Whenever the word "computer" appears in a line of the listing, copy that line.

■ **TASK INPUT**:

━━━

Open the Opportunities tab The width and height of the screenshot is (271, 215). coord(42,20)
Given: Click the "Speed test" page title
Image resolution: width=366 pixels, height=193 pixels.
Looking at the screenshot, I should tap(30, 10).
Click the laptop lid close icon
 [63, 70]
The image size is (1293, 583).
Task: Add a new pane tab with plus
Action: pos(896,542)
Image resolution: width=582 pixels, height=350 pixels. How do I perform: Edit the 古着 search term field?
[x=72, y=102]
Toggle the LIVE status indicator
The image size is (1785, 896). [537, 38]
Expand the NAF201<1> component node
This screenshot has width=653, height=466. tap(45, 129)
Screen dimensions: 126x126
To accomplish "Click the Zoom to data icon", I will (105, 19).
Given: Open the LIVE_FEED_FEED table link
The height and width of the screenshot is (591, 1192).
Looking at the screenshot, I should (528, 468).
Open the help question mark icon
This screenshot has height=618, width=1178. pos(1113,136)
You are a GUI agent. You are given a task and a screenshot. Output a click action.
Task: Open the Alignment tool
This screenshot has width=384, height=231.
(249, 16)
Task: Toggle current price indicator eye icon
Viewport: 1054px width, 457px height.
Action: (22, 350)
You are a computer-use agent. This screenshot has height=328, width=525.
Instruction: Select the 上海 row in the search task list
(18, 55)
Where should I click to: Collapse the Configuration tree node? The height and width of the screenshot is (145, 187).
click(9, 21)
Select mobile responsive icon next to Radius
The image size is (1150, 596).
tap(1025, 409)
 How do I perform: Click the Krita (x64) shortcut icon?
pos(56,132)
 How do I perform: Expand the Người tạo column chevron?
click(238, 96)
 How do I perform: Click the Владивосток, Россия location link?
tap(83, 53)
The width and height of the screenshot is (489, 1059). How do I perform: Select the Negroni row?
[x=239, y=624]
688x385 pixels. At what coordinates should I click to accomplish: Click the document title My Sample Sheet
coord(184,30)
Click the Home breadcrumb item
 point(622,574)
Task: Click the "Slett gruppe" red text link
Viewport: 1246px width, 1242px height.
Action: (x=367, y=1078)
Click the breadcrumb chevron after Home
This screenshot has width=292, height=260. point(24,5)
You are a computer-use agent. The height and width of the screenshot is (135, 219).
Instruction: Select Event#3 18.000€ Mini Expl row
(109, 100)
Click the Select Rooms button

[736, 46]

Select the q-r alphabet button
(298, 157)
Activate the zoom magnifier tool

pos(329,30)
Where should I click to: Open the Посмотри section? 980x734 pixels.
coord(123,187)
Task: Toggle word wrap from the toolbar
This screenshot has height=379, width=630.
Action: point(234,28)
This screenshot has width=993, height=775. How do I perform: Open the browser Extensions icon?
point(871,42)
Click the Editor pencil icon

━━━

■ **OUTPUT FOR THIS EXERCISE**:
You are a computer-use agent. This screenshot has height=328, width=525.
You are a computer-use agent. The height and width of the screenshot is (135, 219).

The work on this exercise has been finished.